◆ EXERCISE DETAILS ◆
Taking the listing below line by line, tally those that contain the string "with". Give the total alone.

▬▬▬

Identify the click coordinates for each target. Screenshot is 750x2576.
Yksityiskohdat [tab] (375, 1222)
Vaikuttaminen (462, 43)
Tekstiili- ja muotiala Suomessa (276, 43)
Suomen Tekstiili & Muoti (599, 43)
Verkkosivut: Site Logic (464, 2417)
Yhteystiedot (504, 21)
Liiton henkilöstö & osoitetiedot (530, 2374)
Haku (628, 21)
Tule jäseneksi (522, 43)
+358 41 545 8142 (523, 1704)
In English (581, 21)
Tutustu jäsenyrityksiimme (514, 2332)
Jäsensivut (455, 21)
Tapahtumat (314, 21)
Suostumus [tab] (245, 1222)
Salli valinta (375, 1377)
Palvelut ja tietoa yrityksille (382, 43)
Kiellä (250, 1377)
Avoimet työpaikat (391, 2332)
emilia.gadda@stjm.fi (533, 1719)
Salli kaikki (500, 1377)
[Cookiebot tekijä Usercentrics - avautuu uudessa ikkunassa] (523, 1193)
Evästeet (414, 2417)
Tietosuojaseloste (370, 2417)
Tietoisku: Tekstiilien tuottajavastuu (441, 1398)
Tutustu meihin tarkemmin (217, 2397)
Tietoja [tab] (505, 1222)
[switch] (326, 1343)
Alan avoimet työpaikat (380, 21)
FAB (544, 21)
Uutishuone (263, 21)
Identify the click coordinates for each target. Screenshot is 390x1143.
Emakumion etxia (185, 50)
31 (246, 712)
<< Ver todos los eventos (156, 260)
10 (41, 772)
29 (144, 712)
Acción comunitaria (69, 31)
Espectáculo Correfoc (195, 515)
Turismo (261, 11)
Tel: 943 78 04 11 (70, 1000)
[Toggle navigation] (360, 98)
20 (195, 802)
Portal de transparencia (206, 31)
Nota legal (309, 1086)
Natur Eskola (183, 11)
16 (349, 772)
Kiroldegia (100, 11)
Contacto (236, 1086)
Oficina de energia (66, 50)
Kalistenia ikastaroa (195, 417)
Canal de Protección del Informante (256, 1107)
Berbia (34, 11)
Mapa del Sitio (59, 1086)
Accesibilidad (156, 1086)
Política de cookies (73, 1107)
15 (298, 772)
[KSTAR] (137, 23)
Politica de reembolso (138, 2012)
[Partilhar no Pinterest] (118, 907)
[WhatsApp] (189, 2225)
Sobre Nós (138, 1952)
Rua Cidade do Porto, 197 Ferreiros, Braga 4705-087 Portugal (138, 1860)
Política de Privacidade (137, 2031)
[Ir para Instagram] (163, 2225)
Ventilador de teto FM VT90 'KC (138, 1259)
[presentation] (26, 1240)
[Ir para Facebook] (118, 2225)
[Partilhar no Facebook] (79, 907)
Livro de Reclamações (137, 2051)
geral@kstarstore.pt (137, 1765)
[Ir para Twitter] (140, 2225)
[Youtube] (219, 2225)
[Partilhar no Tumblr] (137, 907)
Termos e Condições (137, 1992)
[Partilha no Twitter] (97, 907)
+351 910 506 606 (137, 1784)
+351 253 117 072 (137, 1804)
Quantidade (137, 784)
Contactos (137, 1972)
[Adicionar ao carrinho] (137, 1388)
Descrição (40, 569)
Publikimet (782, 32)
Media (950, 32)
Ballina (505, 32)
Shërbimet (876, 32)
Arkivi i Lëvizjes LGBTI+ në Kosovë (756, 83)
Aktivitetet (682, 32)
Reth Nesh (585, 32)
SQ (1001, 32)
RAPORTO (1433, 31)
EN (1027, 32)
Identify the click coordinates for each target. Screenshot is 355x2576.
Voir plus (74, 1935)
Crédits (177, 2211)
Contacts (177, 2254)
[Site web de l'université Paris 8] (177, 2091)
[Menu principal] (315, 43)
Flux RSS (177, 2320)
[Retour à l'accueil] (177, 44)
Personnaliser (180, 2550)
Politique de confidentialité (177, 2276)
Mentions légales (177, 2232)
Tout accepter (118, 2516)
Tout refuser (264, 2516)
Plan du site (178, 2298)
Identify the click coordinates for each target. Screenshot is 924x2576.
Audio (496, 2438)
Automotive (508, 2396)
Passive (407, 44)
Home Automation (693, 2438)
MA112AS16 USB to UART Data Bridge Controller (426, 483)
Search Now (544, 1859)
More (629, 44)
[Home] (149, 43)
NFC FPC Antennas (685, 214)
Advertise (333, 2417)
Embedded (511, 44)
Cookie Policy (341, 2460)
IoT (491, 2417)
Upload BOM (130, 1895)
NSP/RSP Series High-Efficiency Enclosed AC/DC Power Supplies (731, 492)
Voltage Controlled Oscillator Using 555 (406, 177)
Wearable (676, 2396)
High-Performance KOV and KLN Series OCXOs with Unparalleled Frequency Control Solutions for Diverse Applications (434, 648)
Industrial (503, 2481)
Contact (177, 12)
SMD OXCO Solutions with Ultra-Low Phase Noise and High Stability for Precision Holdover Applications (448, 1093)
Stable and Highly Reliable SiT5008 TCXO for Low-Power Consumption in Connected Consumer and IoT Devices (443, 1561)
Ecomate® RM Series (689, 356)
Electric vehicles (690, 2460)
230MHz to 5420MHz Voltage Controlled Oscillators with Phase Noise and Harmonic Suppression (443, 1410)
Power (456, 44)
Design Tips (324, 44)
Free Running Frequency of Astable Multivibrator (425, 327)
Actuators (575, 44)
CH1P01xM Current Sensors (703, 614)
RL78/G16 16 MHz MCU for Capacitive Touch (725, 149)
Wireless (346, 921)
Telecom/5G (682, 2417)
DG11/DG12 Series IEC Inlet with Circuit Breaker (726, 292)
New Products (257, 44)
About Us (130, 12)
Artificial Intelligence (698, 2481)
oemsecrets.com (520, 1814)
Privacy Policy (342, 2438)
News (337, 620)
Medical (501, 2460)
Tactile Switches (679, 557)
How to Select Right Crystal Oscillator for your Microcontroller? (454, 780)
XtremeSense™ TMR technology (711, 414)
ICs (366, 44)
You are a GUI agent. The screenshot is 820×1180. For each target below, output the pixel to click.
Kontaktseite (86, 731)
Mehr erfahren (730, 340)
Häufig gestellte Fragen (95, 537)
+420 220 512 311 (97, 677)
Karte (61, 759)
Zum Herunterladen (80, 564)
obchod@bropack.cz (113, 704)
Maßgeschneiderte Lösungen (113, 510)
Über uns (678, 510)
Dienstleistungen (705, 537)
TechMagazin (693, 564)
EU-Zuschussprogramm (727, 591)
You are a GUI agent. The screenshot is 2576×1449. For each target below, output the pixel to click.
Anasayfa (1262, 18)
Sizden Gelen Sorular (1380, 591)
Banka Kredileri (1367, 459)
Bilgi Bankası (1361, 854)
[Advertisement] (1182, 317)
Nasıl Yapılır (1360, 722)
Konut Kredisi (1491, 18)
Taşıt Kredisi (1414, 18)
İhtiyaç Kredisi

▬▬▬

◆ ANSWER SPACE ◆
4